High Speed Rail Boondoggle (Cont’d.)

From time to time we have commented on the high-speed rail boondoggle. It’s not that we think trains, including high-speed trains, are bad. Rather, they are good when they are properly routed where their efficient usage stands a chance of coming close to achieving reasonable passenger ridership figures, and in the best of worlds being economically self-sustaining. In other words, they may make sense in the densely populated Northeastern Boston-Washington corridor, but not in the middle of nowhere, in California’s Central Valley where the first segment of our high-speed rail line is scheduled to be built.  For our most recent commentary on the high-speed rail boondoggle, go to https://gideonstrumpet.info/?p=904

Now, in spite of all the hype,  the bloom seems to be off high-speed rail. The title of a recent Los Angeles Times op-ed says it all (James E. Moore II, Federal Funds Are Drying Up For California’s project, and That’s a Good Thing, L.A. Times, April 25, 2011, at p. A11)

There is also an op-ed in the New York Times (Richard White, Fast Train to Nowhere, April 24, 2011, at p. 9 (Week in Review Sec.). This one is particularly useful because it reminds us that the 19th century rail-building program promised much but underdelivered, and was rife with abuses and profligacy. It brought a wave of eminent domain takings that  in the long run have done much harm, because acting in the name of progress, American judges  favored railroad construction and formulated stingy compensability rules in eminent domain, some of which are still with us.
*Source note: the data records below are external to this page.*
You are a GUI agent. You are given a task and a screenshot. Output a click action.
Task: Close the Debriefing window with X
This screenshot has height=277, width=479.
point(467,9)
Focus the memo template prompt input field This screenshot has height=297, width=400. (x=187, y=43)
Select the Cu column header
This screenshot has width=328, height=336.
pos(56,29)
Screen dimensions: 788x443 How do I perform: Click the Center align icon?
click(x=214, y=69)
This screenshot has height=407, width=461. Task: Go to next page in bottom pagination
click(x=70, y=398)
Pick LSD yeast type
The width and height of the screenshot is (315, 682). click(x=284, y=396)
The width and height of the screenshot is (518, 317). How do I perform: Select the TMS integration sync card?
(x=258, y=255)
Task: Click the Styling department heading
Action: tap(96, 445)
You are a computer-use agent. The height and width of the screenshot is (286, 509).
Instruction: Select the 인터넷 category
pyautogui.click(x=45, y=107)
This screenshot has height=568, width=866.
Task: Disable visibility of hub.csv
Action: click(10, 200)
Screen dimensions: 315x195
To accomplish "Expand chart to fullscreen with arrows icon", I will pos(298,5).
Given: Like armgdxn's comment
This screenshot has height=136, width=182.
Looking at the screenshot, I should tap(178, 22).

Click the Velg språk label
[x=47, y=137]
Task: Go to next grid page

In the 19th century it appeared that these rules did little harm because takings were largely of easements across unimproved farm land and caused few, if any, collateral losses to the condemnees. But when those rules were unthinkingly applied to mass urban condemnations of the second half of the 20th century, that displaced hundreds of thousands of urban dwellers annually, it was an altogether different story. 

If you want an insight into those 19th century practices, we recommend the introductory part of volume 1 of John Sherman’s memoirs, published in 1896, describing railroad condemnation practices in Ohio before the Civil War, in which he was involved a railroad lawyer.
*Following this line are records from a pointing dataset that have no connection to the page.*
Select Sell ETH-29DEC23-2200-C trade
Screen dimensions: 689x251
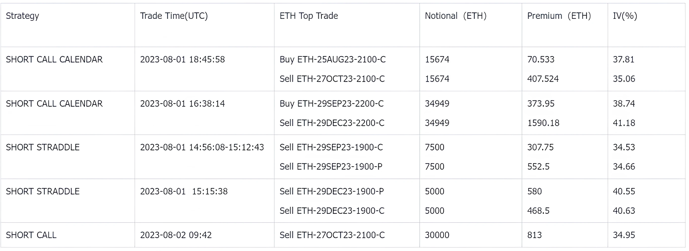coord(332,123)
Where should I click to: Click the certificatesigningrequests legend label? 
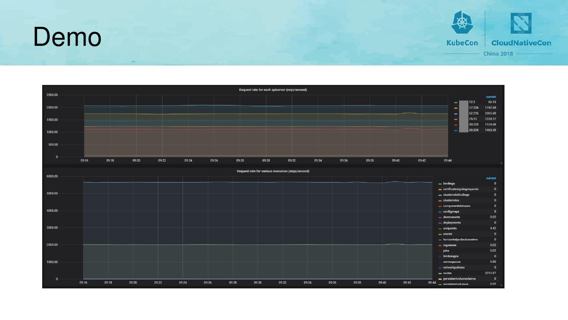point(461,189)
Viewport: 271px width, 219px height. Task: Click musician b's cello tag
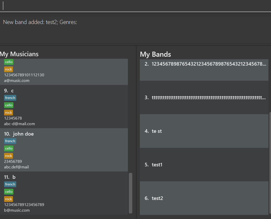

To return to modern times, it now turns out that the Chinese high-speed trains that have been held out by President Obama as models for our own are actually a disaster. The Washington Post reports that far from being the harbinger of future transportation, they have been a flop. (Charles Lane, China’s Train Wreck, Wash. Post, April 22, 2011). The Chinese high-speed rail program has become a “financial and public relations disaster.” Bottom line: The Chinese high-speed rail program has run up a $271 billion debt, and its “bullet trains” are being operated at 30 mph.

We also learn from this article that in France (also held out as a model for us) only the Paris-Lyon high-speed rail line is operating in the black.

Follow up. Remember Bruce Babbit? Sure you do. Former Secretary of the Interior and apostle for environmentalism, and all that good stuff. He is quoted in At Lincoln House, a publication of the Lincoln Institute for Land Policy as follows:

“Bruce Babbitt, former governor of Arizona and interior secretary, and a member of the Lincoln Institute board, said the Obama administration’s campaign for high-speed inter-city rail was a “total disaster,” manifested in the failed Tampa-Orlando plan. “We don’t have the political courage to define our priorities,” he said, suggesting that the Northeast corridor should be the model, based on a system of reliable financing similar to how the nation built the interstate highway system.” At Lincoln House, March 2011.

If you are not familiar with it, At Lincoln House is a publication of the Lincoln Institute on Land Policy, a think tank in Cambridge Massachusetts, devoted to land-use and property taxation. Its name has nothing to do with Honest Abe — it is named after John Lincoln, a clever fellow who invented the arc welder, and had the wits to do so before the income tax, which enabled him to do good works on a grand scale, and he just happened to be interested in land and its use.